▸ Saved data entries
"""

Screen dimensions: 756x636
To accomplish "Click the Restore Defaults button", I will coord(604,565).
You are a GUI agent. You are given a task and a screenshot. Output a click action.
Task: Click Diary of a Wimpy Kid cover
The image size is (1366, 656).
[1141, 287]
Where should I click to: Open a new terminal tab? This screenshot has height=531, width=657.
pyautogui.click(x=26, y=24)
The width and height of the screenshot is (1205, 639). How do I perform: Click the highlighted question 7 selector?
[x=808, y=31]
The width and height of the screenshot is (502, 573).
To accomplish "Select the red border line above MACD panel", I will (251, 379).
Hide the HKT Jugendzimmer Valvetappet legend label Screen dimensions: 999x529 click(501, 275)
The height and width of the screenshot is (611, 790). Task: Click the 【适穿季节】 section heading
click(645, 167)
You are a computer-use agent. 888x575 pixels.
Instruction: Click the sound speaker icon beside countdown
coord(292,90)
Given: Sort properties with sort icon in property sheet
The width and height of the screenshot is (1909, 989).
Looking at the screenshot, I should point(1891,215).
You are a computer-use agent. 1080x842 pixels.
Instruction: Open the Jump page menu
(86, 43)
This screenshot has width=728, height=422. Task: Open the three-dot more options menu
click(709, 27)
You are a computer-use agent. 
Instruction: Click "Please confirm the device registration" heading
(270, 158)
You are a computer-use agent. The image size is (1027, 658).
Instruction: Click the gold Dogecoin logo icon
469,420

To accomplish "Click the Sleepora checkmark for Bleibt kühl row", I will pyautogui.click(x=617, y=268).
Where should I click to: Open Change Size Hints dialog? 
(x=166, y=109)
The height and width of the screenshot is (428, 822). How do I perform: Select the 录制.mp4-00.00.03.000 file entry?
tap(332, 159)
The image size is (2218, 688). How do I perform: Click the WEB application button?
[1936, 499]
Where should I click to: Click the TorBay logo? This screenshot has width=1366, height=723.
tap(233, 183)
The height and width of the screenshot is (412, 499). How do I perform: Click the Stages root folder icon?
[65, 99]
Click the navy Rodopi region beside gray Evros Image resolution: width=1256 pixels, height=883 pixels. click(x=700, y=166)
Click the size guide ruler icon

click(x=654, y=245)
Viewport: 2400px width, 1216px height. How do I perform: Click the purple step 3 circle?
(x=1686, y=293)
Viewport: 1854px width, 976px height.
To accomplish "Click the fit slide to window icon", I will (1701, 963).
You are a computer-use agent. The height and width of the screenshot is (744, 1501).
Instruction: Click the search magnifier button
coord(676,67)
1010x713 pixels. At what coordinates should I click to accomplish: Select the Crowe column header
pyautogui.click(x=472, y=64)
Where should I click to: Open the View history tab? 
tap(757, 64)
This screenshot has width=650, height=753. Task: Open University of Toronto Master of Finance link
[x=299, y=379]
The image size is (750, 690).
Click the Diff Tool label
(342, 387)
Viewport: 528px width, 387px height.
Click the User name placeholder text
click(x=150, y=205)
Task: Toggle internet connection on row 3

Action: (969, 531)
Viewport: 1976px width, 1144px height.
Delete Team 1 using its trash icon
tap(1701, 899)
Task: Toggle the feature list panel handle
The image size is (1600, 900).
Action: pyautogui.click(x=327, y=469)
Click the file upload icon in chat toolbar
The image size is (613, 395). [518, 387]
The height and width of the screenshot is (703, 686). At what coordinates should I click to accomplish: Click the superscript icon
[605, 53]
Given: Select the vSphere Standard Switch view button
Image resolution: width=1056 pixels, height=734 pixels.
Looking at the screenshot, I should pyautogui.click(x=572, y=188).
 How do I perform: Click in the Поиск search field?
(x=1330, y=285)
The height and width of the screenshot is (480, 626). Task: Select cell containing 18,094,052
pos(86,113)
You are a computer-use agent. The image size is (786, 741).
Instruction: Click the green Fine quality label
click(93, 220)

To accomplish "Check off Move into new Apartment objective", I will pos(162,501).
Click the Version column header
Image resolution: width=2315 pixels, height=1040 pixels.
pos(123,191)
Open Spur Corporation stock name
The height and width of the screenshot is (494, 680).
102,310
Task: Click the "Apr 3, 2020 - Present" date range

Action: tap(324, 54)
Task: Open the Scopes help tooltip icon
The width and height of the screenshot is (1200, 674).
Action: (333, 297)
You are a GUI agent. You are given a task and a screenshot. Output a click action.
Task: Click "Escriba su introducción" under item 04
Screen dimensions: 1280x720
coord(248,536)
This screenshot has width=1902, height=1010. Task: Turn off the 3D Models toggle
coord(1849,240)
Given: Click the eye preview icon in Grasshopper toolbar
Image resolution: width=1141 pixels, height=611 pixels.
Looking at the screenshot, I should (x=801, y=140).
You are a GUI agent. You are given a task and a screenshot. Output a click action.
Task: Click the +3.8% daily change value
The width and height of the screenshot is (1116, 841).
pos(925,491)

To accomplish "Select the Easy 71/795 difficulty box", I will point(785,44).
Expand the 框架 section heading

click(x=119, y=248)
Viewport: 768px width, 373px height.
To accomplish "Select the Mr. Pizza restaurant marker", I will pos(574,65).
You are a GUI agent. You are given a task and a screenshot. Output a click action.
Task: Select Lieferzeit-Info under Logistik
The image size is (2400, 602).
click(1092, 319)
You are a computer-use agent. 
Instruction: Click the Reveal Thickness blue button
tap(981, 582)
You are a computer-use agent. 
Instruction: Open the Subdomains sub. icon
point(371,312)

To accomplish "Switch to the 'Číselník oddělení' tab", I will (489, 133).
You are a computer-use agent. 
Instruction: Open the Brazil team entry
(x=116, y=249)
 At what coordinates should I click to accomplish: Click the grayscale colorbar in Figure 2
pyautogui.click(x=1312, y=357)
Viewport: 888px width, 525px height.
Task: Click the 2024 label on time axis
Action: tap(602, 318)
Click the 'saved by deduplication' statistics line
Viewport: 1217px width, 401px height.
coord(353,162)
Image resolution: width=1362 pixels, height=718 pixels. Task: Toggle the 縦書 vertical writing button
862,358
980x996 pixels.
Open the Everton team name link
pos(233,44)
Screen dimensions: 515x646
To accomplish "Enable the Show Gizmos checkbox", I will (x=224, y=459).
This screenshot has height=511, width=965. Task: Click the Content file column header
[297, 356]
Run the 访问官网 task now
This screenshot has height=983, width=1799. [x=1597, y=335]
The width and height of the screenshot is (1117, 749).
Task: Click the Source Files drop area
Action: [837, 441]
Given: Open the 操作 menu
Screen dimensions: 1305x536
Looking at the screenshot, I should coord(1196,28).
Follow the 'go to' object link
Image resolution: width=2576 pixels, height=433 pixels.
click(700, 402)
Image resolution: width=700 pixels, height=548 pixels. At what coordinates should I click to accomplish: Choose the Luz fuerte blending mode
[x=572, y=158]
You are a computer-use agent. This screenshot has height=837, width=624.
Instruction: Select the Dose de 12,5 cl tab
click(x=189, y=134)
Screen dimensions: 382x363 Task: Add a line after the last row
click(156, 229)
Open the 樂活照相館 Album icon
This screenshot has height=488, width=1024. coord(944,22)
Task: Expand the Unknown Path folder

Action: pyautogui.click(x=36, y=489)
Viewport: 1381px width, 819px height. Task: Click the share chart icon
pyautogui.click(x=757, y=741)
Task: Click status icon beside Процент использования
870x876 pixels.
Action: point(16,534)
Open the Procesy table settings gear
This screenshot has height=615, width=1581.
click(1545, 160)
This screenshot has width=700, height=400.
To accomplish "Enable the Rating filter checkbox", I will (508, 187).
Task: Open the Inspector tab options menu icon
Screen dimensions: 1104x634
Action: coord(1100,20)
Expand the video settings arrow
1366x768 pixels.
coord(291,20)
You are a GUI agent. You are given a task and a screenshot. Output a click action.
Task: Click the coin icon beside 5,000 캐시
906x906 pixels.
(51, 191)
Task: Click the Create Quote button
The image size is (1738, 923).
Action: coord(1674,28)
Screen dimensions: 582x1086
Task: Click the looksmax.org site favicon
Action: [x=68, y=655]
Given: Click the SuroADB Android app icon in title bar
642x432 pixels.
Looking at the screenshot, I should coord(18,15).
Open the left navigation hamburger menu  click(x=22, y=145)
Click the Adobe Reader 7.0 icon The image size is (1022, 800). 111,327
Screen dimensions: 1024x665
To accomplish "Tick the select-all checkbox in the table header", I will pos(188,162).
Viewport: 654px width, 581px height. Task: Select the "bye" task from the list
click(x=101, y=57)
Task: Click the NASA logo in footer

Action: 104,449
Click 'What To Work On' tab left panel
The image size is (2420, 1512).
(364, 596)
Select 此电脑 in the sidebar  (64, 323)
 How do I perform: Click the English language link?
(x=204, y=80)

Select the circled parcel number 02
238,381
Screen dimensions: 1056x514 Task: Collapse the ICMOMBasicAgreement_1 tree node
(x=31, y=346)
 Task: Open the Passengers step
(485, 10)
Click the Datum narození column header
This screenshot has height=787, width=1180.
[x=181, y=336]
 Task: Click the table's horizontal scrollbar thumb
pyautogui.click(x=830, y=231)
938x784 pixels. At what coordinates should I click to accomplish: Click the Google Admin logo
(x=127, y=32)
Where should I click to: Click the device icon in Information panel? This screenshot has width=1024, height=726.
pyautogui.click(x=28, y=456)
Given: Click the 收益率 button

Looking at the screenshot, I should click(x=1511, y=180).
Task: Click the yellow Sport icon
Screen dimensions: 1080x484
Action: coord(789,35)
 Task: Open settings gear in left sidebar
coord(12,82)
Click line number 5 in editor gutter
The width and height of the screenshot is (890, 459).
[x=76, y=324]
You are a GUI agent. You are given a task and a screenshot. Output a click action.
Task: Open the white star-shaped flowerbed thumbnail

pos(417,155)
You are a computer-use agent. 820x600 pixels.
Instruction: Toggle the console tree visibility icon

"""

▸ What you have to do
Using the data above, print exactly the lines from the line that contains "Image resolution: width=1056" through the line that contains "Viewport: 768px width, 373px height.", with both included.

▸ Answer
Image resolution: width=1056 pixels, height=734 pixels.
Looking at the screenshot, I should pyautogui.click(x=572, y=188).
 How do I perform: Click in the Поиск search field?
(x=1330, y=285)
The height and width of the screenshot is (480, 626). Task: Select cell containing 18,094,052
pos(86,113)
You are a computer-use agent. The image size is (786, 741).
Instruction: Click the green Fine quality label
click(93, 220)

To accomplish "Check off Move into new Apartment objective", I will pos(162,501).
Click the Version column header
Image resolution: width=2315 pixels, height=1040 pixels.
pos(123,191)
Open Spur Corporation stock name
The height and width of the screenshot is (494, 680).
102,310
Task: Click the "Apr 3, 2020 - Present" date range

Action: tap(324, 54)
Task: Open the Scopes help tooltip icon
The width and height of the screenshot is (1200, 674).
Action: (333, 297)
You are a GUI agent. You are given a task and a screenshot. Output a click action.
Task: Click "Escriba su introducción" under item 04
Screen dimensions: 1280x720
coord(248,536)
This screenshot has width=1902, height=1010. Task: Turn off the 3D Models toggle
coord(1849,240)
Given: Click the eye preview icon in Grasshopper toolbar
Image resolution: width=1141 pixels, height=611 pixels.
Looking at the screenshot, I should (x=801, y=140).
You are a GUI agent. You are given a task and a screenshot. Output a click action.
Task: Click the +3.8% daily change value
The width and height of the screenshot is (1116, 841).
pos(925,491)

To accomplish "Select the Easy 71/795 difficulty box", I will point(785,44).
Expand the 框架 section heading

click(x=119, y=248)
Viewport: 768px width, 373px height.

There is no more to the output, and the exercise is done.